--- Begin Document section ---

[HackerNotes Ep.89] The Untapped Bug Bounty Landscape of IoT w/ Matt Brown

Hacker TLDR;

• IoT Hacking as a Specialization: IoT can have quite a high barrier to entry in terms of knowledge and equipment. If you’re looking for a basic equipment list that will allow you to hit most IoT targets, you’ll need:

  • Hot air device

  • Chip reader

  • Soldering setup

  • Usb to 3.3v UART cable

  • Multimeter

  • Further details are in the blog below

• Decrypting SSL to Chinese Cloud Servers: A common requirement when approaching IoT is to find a way to intercept traffic and beat any SSL/TLS mitigations that are in place to stop this from happening. A general overview on how Matt does this is via:

  1. Mitmrouter: For, as the name suggests, performing MiTM attacks

  2. A transparent proxy (Burp has a transparent mode for this use case)

  3. Certmitm: A one-stop shop for testing certificate validation vulnerabilities

  • Check out his video on hacking a security cam which walks through this process here: https://www.youtube.com/watch?v=3qSxxNvuEtg

• General IoT Hacking Methodology: When Matt first approaches a target from a black-box perspective with no prior access or knowledge, the initial steps can be broken down into:

  • Gaining a shell: Trying UART or JTAG connections on a device to dynamically debug and interact with it

  • Chip-off techniques: Failing this, pull the chip from the device and dump the firmware for static analysis. More on this below.

  • Static analysis: Performing static analysis to uncover the underlying certificate validations (if any) to then intercept and modify data in transit

  • Certificate validation bypass: Using tools such as Certmitm or flashing the firmware with a new certificate to intercept and modify the traffic from the device for testing

• Attack Surface, Network Services and Data in Transit: The IoT threat model can be quite different when compared to traditional applications or infrastructure. Some code is only ever executed upon the first power-on when registering the device for the first time, or when connected to other IoT devices. Equally, unique services such as Bluetooth, NF, RF, and many other types of services are exposed on some devices. Let’s dive in below.

IoT Hacking as a Specialization

Matt Brown is no stranger to IoT hacking - having taken home an MVH award at a previous live hacking event on an IoT target, he clearly knows a thing or two about the IoT hacking landscape. Let’s jump into some of the IoT knowledge dropped on the pod.

IoT hacking requires a lot of knowledge to get started. The very nature of IoT touches just about every discipline and skill set when approaching a target - you have the networking aspect, the API and application aspect, the code review, physical hardware and sometimes even mobile… the list goes on.

Furthermore, every IoT hunt usually starts black box - you have a device but you have no idea of its inner workings, how it operates, what services or protocols are in use or even what is actually running under the hood.

If you aren’t familiar with IoT hacking like myself, there are a few things to consider when jumping into a target. Equally, the IoT hacking path would very much suit someone who’d like to be a generalist and dabble in all of the above areas rather than specialising in web, mobile, infra, etc.

--- End Document section ---

**Request**
Translate this sentence from the IoT hacking notes into Spanish: "The IoT threat model can be quite different when compared to traditional applications or infrastructure."

--- Begin Supplied entries ---

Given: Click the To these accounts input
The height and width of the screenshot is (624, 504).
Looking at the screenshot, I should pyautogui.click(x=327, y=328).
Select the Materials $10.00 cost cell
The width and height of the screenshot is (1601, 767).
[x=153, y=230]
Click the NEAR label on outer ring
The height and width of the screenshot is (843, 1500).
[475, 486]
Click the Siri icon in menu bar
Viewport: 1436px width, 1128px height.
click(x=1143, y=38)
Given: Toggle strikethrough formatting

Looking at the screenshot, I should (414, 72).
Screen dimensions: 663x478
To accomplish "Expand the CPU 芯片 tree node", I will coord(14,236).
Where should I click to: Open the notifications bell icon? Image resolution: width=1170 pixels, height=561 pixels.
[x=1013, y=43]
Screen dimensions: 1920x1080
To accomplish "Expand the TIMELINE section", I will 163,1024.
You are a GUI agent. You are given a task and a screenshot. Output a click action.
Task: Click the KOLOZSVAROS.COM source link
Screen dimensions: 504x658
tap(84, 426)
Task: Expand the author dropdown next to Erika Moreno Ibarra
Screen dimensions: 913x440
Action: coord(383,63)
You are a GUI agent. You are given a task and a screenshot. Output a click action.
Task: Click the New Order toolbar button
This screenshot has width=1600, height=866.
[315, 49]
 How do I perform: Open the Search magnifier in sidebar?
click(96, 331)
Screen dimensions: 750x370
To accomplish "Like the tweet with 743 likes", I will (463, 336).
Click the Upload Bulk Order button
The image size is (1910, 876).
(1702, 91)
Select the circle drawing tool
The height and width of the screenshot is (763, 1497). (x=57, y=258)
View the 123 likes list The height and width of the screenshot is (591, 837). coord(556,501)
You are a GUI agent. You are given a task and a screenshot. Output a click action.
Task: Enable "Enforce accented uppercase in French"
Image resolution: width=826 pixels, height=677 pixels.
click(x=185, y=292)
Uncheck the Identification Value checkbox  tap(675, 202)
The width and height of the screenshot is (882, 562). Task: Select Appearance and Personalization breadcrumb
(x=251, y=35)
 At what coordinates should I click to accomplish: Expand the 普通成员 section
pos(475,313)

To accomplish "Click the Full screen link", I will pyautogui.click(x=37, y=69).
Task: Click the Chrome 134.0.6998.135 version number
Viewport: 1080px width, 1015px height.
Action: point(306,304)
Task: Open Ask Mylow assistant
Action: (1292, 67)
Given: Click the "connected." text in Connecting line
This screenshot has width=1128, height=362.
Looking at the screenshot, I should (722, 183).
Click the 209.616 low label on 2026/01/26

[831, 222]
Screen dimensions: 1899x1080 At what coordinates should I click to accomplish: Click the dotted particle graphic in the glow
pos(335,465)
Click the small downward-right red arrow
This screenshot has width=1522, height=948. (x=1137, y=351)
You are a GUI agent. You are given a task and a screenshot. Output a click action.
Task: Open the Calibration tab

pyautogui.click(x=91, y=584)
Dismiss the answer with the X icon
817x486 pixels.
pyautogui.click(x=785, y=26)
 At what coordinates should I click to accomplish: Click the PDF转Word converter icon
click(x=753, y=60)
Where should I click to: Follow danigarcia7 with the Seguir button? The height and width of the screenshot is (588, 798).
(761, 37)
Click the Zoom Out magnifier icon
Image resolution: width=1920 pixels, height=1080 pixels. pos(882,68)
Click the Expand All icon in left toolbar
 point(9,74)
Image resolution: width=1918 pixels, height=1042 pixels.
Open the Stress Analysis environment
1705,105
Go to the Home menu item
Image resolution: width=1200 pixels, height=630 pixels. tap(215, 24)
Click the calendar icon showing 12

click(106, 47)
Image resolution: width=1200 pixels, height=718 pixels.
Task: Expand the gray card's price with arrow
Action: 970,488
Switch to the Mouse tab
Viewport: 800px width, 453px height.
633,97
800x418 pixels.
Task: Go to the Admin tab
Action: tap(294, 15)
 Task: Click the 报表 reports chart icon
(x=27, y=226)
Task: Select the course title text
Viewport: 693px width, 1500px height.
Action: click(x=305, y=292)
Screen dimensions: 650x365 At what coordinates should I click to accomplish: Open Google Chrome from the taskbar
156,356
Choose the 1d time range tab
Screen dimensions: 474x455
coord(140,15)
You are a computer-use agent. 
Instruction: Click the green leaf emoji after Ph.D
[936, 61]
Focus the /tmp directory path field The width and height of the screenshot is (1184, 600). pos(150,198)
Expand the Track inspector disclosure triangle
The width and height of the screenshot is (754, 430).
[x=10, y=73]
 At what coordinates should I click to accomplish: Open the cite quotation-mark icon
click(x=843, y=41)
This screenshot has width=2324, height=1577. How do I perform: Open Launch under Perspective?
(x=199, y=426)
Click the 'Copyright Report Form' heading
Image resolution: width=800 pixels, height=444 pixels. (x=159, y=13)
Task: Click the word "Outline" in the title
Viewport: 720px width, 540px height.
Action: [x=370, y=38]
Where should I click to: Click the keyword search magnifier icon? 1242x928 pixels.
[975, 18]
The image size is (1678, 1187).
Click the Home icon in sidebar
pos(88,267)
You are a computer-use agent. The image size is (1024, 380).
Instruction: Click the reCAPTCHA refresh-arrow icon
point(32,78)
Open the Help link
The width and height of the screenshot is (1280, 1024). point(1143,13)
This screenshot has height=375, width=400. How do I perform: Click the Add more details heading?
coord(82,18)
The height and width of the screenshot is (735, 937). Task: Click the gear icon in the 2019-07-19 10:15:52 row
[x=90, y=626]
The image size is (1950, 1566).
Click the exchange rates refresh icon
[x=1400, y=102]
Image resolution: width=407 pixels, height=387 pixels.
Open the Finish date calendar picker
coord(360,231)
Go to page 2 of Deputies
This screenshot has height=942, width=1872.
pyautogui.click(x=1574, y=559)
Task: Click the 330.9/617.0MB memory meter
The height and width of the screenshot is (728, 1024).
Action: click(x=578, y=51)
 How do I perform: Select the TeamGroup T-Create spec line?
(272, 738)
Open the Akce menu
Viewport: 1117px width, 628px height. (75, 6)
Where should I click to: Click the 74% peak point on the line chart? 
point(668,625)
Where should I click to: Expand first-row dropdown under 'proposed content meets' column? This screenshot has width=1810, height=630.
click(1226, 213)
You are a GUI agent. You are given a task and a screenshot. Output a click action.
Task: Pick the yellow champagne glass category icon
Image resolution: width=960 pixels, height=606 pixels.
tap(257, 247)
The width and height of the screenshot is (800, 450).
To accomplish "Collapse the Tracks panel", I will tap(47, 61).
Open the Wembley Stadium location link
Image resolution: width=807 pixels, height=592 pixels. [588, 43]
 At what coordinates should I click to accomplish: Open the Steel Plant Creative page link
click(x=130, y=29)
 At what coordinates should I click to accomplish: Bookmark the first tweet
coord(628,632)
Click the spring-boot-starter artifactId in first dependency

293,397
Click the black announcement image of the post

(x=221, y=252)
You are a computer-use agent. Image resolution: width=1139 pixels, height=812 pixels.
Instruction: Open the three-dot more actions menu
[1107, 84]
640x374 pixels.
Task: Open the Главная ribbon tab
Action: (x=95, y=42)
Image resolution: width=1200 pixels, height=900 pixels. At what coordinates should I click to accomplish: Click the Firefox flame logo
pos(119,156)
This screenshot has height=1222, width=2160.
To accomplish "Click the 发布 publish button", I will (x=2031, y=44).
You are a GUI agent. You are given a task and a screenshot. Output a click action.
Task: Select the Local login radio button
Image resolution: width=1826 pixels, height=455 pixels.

--- End Supplied entries ---

**Exercise answer**
El modelo de amenazas de IoT puede ser bastante diferente en comparación con las aplicaciones o la infraestructura tradicionales.